> Set task:
Pick out every line of the records below that contains the word "should", and copy each one in full.

> Data to process:
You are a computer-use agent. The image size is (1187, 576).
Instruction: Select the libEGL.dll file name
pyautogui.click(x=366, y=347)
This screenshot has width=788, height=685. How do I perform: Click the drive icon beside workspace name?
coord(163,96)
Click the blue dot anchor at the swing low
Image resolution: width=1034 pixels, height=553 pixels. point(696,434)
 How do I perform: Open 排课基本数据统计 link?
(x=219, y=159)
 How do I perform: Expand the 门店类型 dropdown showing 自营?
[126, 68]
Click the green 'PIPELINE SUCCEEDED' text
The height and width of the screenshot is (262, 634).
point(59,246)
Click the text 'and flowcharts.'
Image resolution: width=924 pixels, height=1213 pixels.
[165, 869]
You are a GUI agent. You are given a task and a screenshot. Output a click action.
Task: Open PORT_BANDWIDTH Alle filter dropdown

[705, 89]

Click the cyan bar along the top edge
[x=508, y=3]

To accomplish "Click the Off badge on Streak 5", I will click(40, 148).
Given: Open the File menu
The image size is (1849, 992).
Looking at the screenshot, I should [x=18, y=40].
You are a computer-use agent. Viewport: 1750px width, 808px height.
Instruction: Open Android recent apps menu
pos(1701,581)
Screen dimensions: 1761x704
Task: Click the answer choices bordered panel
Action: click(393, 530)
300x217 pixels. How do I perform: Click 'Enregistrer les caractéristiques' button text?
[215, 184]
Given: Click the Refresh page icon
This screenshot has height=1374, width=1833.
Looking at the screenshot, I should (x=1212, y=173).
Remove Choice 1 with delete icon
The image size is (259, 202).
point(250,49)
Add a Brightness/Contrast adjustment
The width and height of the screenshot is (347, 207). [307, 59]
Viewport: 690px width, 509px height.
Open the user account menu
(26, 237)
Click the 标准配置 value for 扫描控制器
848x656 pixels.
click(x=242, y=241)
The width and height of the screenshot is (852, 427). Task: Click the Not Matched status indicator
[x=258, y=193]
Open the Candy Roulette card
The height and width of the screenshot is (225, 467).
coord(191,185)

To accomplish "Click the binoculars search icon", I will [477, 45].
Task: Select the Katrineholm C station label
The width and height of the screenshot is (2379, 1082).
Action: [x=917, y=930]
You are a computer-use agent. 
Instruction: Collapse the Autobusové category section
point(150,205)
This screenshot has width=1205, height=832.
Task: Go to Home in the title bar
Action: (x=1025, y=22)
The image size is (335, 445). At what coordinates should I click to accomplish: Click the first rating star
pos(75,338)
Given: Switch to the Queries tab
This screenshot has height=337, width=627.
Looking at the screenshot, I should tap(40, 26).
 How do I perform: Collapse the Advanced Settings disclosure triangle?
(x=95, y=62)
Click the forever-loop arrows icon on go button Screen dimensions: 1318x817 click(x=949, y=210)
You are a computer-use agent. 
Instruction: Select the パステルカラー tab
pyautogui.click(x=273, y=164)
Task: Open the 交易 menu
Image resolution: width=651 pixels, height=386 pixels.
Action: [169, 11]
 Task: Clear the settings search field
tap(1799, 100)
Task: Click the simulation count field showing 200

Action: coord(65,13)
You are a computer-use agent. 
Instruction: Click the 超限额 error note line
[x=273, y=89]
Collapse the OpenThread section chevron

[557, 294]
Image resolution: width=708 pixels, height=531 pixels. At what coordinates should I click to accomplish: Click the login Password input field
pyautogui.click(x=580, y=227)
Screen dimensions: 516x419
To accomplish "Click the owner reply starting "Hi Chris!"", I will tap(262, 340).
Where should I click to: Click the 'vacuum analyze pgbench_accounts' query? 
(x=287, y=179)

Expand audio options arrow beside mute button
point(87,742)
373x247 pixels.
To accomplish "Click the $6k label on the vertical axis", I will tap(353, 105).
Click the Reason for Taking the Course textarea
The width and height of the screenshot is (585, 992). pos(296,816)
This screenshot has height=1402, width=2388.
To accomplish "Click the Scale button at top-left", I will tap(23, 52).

> Finished exercise:
Looking at the screenshot, I should [x=18, y=40].
Looking at the screenshot, I should (x=1212, y=173).
The image size is (335, 445). At what coordinates should I click to accomplish: Click the first rating star
Looking at the screenshot, I should tap(40, 26).
Image resolution: width=708 pixels, height=531 pixels. At what coordinates should I click to accomplish: Click the login Password input field
Where should I click to: Click the 'vacuum analyze pgbench_accounts' query? 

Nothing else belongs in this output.